■ ACTIVITIES:
A. According to the passage on healthcare reform and HMOs, in what month and year did CEC Guokang launch its chronic disease HMO product?
B. Using the passage on healthcare reform and HMOs, explain why it proposes that prescription medications be dispensed through internet-based platforms rather than stocked at primary care facilities.
C. From the passage on healthcare reform and HMOs, echo the text starting with "Based on its" and going on through "in multiple cities.".

Prescription circulation primarily involves chronic disease management and outpatient medications. These services can be fully decoupled from tertiary hospitals and transferred to primary healthcare institutions. However, from an economic perspective, stocking nearly a thousand types of medications at primary care facilities is highly inefficient and contradicts fundamental economic principles. The optimal model for prescription circulation is to conduct consultations at the primary care level while fulfilling medication dispensing through internet-based platforms.

 

This is also the core idea of supply-side reform: to make the transformation of production methods more conducive to the development of productive forces.

 

The so-called “strengthening primary care” refers to shifting all outpatient and chronic disease medications to online consultations, with initial and follow-up visits conducted at the primary care level.

 

As a result, all diagnostic and treatment costs, as well as medical expenses, will decrease, while efficiency will improve. This involves reforms in physicians’ clinical practices, as well as in drug distribution and disease management models.

 

Healthcare Reform Enters a New Phase, HMO Products Are Imminent

 

Based on its assessment of the broader market environment, CEC Guokang launched a chronic disease HMO product in March 2018. Currently, this solution has initiated collaborations in multiple cities across China.

 

“At the inception of the company, we engaged in in-depth discussions with mainstream commercial insurance providers to strategically position ourselves in the HMO sector.” In March 2018, Zhongdian Guokang released its chronic disease HMO product solution and initiated collaborations in multiple cities.

 

In the United States, a typical example of an HMO is Kaiser Permanente. Its core essence lies in a healthcare institution holding an insurance license providing insurance services to residents. These insurance services encompass medical care, allowing members to choose hospital tiers, physician levels, care locations, and medication categories, representing a bundled healthcare service model.

(Dataset entries)
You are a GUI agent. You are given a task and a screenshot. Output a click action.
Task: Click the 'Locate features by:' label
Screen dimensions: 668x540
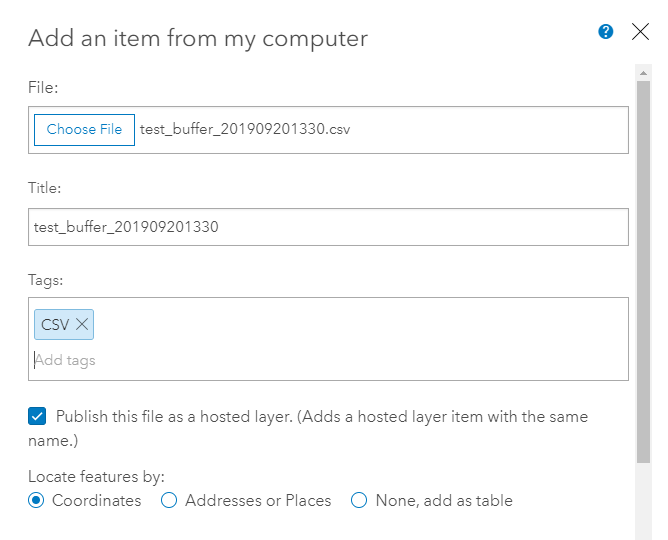point(96,477)
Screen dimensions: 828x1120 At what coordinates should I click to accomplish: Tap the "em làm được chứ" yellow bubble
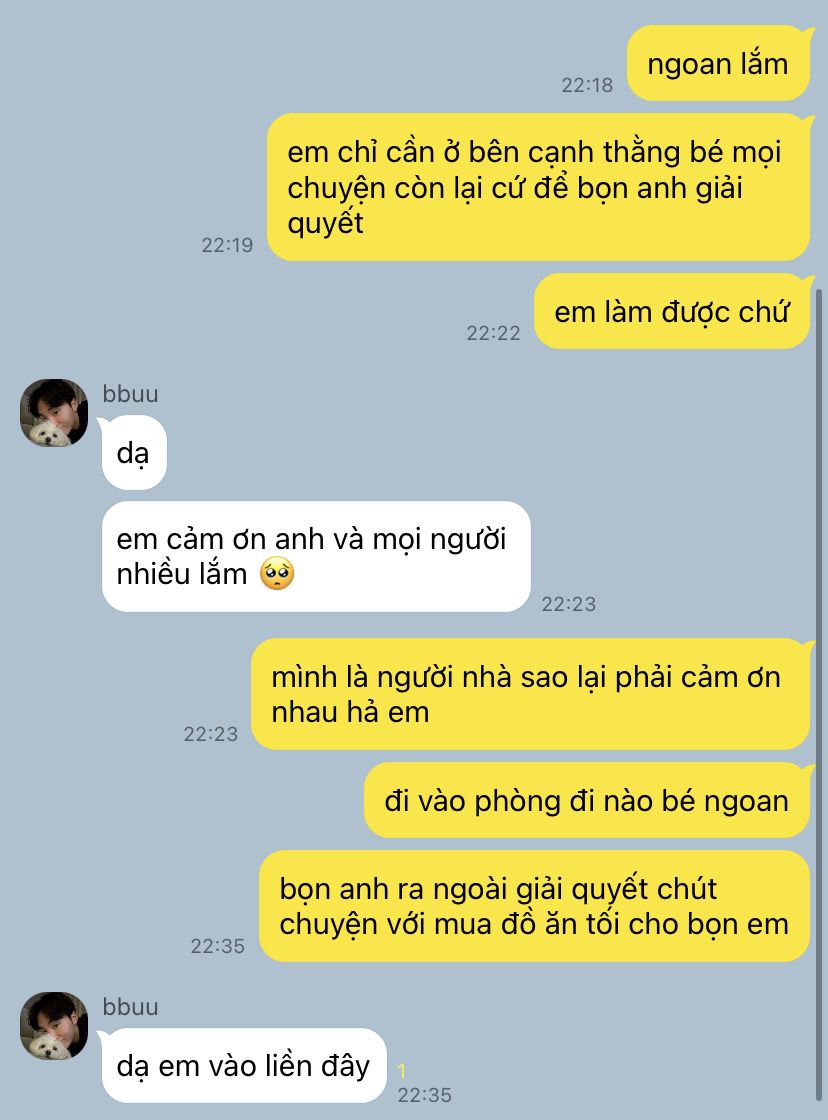672,311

■ RESULTS:
A. March 2018.

B. The passage says that stocking nearly a thousand types of medications at primary care facilities is highly inefficient and contradicts fundamental economic principles. So it holds that the best model is to hold consultations at the primary care level and fulfill medication dispensing through internet-based platforms.

C.
Based on its assessment of the broader market environment, CEC Guokang launched a chronic disease HMO product in March 2018. Currently, this solution has initiated collaborations in multiple cities across China.

 

“At the inception of the company, we engaged in in-depth discussions with mainstream commercial insurance providers to strategically position ourselves in the HMO sector.” In March 2018, Zhongdian Guokang released its chronic disease HMO product solution and initiated collaborations in multiple cities.